I explained to him why honor is important. God sets the example for this. Even though we have all treated God poorly, God never gives up on us. He never stops loving us. And God will never curse us. God will warn us and discipline us as children, but he always wants blessings for our lives. But when we refuse to honor those who are in covenant relationships with us, we allow the enemy of our souls to attack us and defeat us. Our bodies, minds, emotions and life goals are often destroyed. Those who are critical and dishonoring of their loved ones will often pay the price in personal destruction.
Jim decided to begin blessing those around him. He stopped putting down his children and wife to other people. He asked God regularly to bless them. He sent them notes encouraging them and telling them why he was proud of each one. He began to keep a journal and wrote down why he appreciated his wife and each of his kids.

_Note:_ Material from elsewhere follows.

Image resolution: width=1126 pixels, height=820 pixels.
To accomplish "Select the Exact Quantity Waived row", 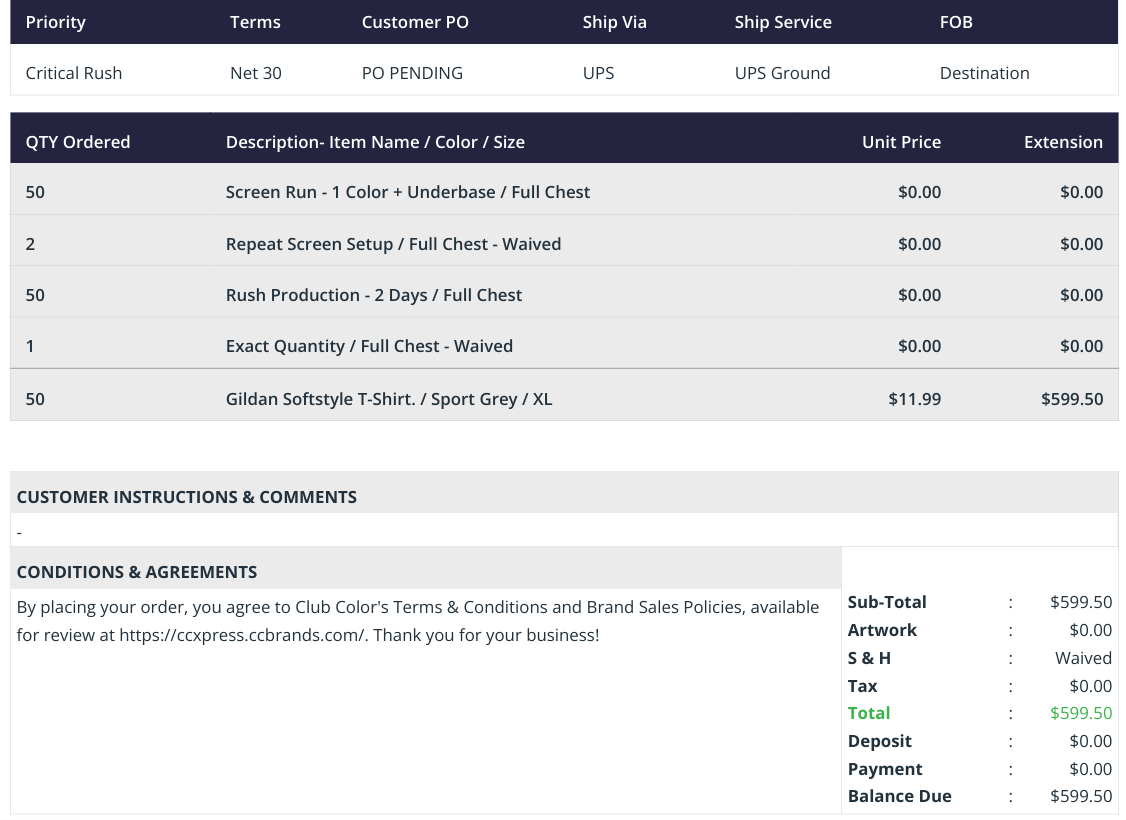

Six months later, he didn’t need any more medications. He has seen a remarkable change in his life since then. As he has honored the people in his life, the effects of dishonor are being eliminated.
This works with people at church, our relatives and friends and our spouses. We may not like all they do, and we cannot endorse wicked and misguided schemes. But we can honor them and their relationship to us even if we have to maintain a few boundaries.
If you do that, you will see health come to you and them.